Records excerpted from a collection
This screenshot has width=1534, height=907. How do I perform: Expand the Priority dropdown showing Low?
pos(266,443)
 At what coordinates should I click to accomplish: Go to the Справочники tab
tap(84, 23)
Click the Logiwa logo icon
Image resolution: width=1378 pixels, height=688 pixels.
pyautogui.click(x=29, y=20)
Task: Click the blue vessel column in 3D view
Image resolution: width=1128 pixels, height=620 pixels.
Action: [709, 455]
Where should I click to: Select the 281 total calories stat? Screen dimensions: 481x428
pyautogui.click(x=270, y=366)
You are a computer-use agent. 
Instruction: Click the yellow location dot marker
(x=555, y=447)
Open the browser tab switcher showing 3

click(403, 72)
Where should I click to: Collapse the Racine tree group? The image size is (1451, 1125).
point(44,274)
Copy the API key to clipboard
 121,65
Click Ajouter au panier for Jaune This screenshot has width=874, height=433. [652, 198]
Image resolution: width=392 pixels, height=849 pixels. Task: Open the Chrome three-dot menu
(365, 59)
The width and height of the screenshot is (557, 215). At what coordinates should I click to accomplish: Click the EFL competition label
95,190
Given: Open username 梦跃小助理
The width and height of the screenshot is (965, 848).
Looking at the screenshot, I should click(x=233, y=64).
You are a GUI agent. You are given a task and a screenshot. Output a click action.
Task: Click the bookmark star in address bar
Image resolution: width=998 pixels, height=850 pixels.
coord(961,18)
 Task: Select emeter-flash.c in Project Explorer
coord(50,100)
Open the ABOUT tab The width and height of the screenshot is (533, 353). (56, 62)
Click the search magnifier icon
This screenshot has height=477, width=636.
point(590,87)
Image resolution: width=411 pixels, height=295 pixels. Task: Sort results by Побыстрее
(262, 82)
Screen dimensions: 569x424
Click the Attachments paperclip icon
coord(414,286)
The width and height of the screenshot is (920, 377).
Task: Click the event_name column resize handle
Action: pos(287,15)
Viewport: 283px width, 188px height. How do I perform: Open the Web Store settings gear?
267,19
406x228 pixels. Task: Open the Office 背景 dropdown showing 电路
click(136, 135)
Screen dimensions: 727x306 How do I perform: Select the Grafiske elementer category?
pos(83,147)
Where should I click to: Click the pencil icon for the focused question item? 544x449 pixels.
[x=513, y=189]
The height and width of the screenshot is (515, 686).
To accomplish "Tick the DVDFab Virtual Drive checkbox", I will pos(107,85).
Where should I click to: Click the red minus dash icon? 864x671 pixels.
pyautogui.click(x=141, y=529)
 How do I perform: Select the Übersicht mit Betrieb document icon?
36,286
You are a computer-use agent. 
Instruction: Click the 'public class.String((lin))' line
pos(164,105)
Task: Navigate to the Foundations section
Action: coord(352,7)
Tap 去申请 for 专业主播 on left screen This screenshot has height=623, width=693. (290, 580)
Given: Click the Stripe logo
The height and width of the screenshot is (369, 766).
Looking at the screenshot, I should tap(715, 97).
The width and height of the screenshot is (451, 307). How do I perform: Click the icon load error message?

EXERCISE
The whole of the data must be given again, exactly as shown.

RESPONSE TO THIS EXERCISE
This screenshot has width=1534, height=907. How do I perform: Expand the Priority dropdown showing Low?
pos(266,443)
 At what coordinates should I click to accomplish: Go to the Справочники tab
tap(84, 23)
Click the Logiwa logo icon
Image resolution: width=1378 pixels, height=688 pixels.
pyautogui.click(x=29, y=20)
Task: Click the blue vessel column in 3D view
Image resolution: width=1128 pixels, height=620 pixels.
Action: [709, 455]
Where should I click to: Select the 281 total calories stat? Screen dimensions: 481x428
pyautogui.click(x=270, y=366)
You are a computer-use agent. 
Instruction: Click the yellow location dot marker
(x=555, y=447)
Open the browser tab switcher showing 3

click(403, 72)
Where should I click to: Collapse the Racine tree group? The image size is (1451, 1125).
point(44,274)
Copy the API key to clipboard
 121,65
Click Ajouter au panier for Jaune This screenshot has width=874, height=433. [652, 198]
Image resolution: width=392 pixels, height=849 pixels. Task: Open the Chrome three-dot menu
(365, 59)
The width and height of the screenshot is (557, 215). At what coordinates should I click to accomplish: Click the EFL competition label
95,190
Given: Open username 梦跃小助理
The width and height of the screenshot is (965, 848).
Looking at the screenshot, I should click(x=233, y=64).
You are a GUI agent. You are given a task and a screenshot. Output a click action.
Task: Click the bookmark star in address bar
Image resolution: width=998 pixels, height=850 pixels.
coord(961,18)
 Task: Select emeter-flash.c in Project Explorer
coord(50,100)
Open the ABOUT tab The width and height of the screenshot is (533, 353). (56, 62)
Click the search magnifier icon
This screenshot has height=477, width=636.
point(590,87)
Image resolution: width=411 pixels, height=295 pixels. Task: Sort results by Побыстрее
(262, 82)
Screen dimensions: 569x424
Click the Attachments paperclip icon
coord(414,286)
The width and height of the screenshot is (920, 377).
Task: Click the event_name column resize handle
Action: pos(287,15)
Viewport: 283px width, 188px height. How do I perform: Open the Web Store settings gear?
267,19
406x228 pixels. Task: Open the Office 背景 dropdown showing 电路
click(136, 135)
Screen dimensions: 727x306 How do I perform: Select the Grafiske elementer category?
pos(83,147)
Where should I click to: Click the pencil icon for the focused question item? 544x449 pixels.
[x=513, y=189]
The height and width of the screenshot is (515, 686).
To accomplish "Tick the DVDFab Virtual Drive checkbox", I will pos(107,85).
Where should I click to: Click the red minus dash icon? 864x671 pixels.
pyautogui.click(x=141, y=529)
 How do I perform: Select the Übersicht mit Betrieb document icon?
36,286
You are a computer-use agent. 
Instruction: Click the 'public class.String((lin))' line
pos(164,105)
Task: Navigate to the Foundations section
Action: coord(352,7)
Tap 去申请 for 专业主播 on left screen This screenshot has height=623, width=693. (290, 580)
Given: Click the Stripe logo
The height and width of the screenshot is (369, 766).
Looking at the screenshot, I should tap(715, 97).
The width and height of the screenshot is (451, 307). How do I perform: Click the icon load error message?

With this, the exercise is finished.